Abstract 374: EET Agonist Improves Cardiac Energy Metabolism and Heart Function by Regulating Fatty Acid Oxidation and Oxidative Stress in Infarcted Myocardium

Abstract

Introduction: Myocardial Ischemia (MI), one of the major causes of heart failure, is associated with cardiac remodeling, insufficient angiogenesis and enhanced oxidative stress. Cytochrome P450 epoxygenase metabolites of arachidonic acid, EETs, have multiple cardiovascular effects, including vasodilation, inhibition of inflammatory response and stimulation of epithelial cell growth. In addition, emerging studies indicate a role of these unique lipid mediators in the regulation of metabolic homeostasis. We propose that EET agonists reduce post infarcted cardiac remodeling by improving cardiac dysfunction through increased angiogenesis improved cardiac energy metabolism and a reduction in oxidative stress. Methods: C57B16 mice were divided into 3 groups: sham, mice with myocardial infarction (MI) via LAD ligation and mice with MI treated with an EET-agonist (NUDSA). NUDSA was administered after 5 days of MI (0.5 mg/kg) in C57B16 mice. Myocardial echocardiography was performed 30 days after MI to assess the cardiac function. Capillary density, oxidative stress and cardiac energy metabolism markers were compared among the groups. Results: Echocardiography showed that left ventricle dilatation, measured as end diastolic area (EDA), was reduced in NUDSA treated groups compared to the MI group (C57, EDA: MI: 0.413 ±0.02 cm 2 ; MI+NUDSA: 0.217±0.03 cm 2 ; p<0.05). Cardiac Index, decreased by MI, was restored by NUDSA in C57 mice. Cardiac histological examination revealed an increase in myocardial angiogenesis and capillary density in mice treated with NUDSA (p<0.01 vs. MI).

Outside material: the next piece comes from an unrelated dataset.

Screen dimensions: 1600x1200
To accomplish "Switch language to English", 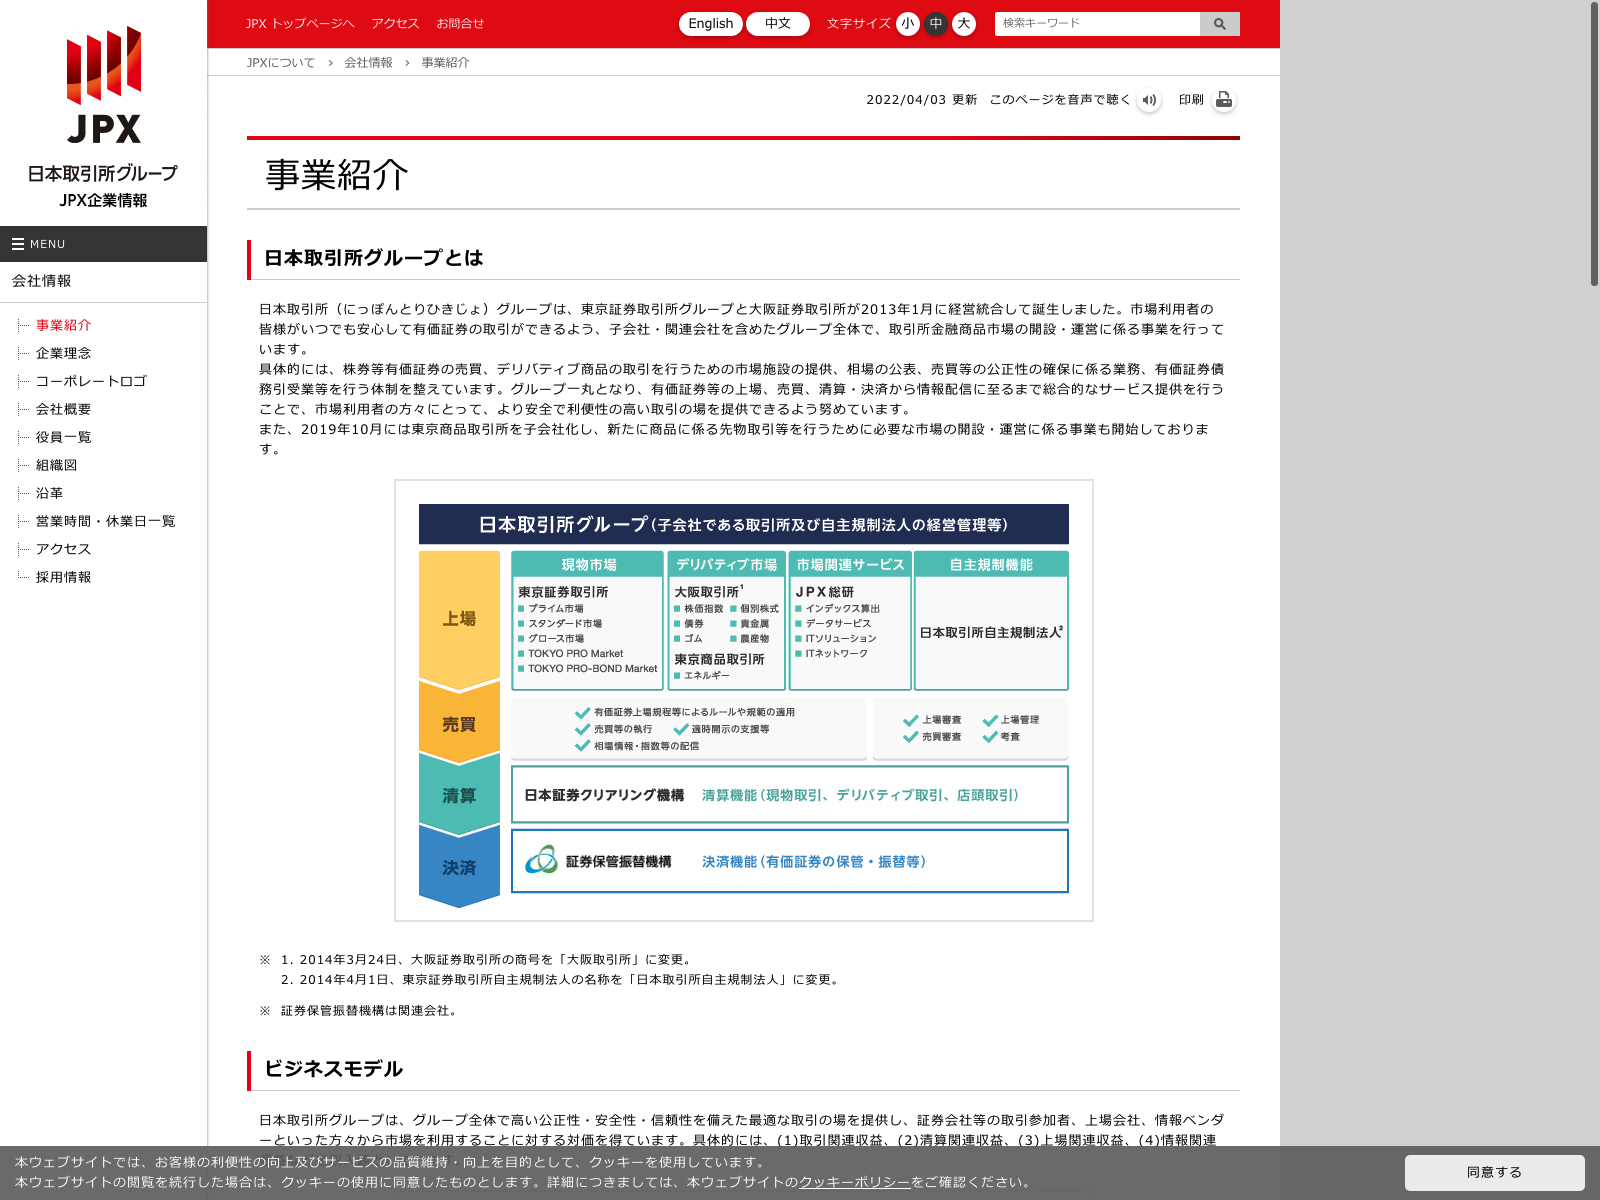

Cardiac tissue showed an increased expression of ETS-1, phosphorylated Acetyl CoA Carboxylase (pACC) and Carnitine Palmitoyl Transferase I (CPT-1) along with a decrease in 3NT and gpphox 91 expression in mice treated with NUDSA as compared to the MI group (p<0.05). Conclusion: This is the first study to demonstrate that EET improves cardiac energy metabolism in infarcted heart by regulating fatty acid oxidation and ameliorating oxidative stress and cardiac remodeling. Thus pharmacological induction of EET may open new avenues in the treatment of patients with post infarcted heart failure.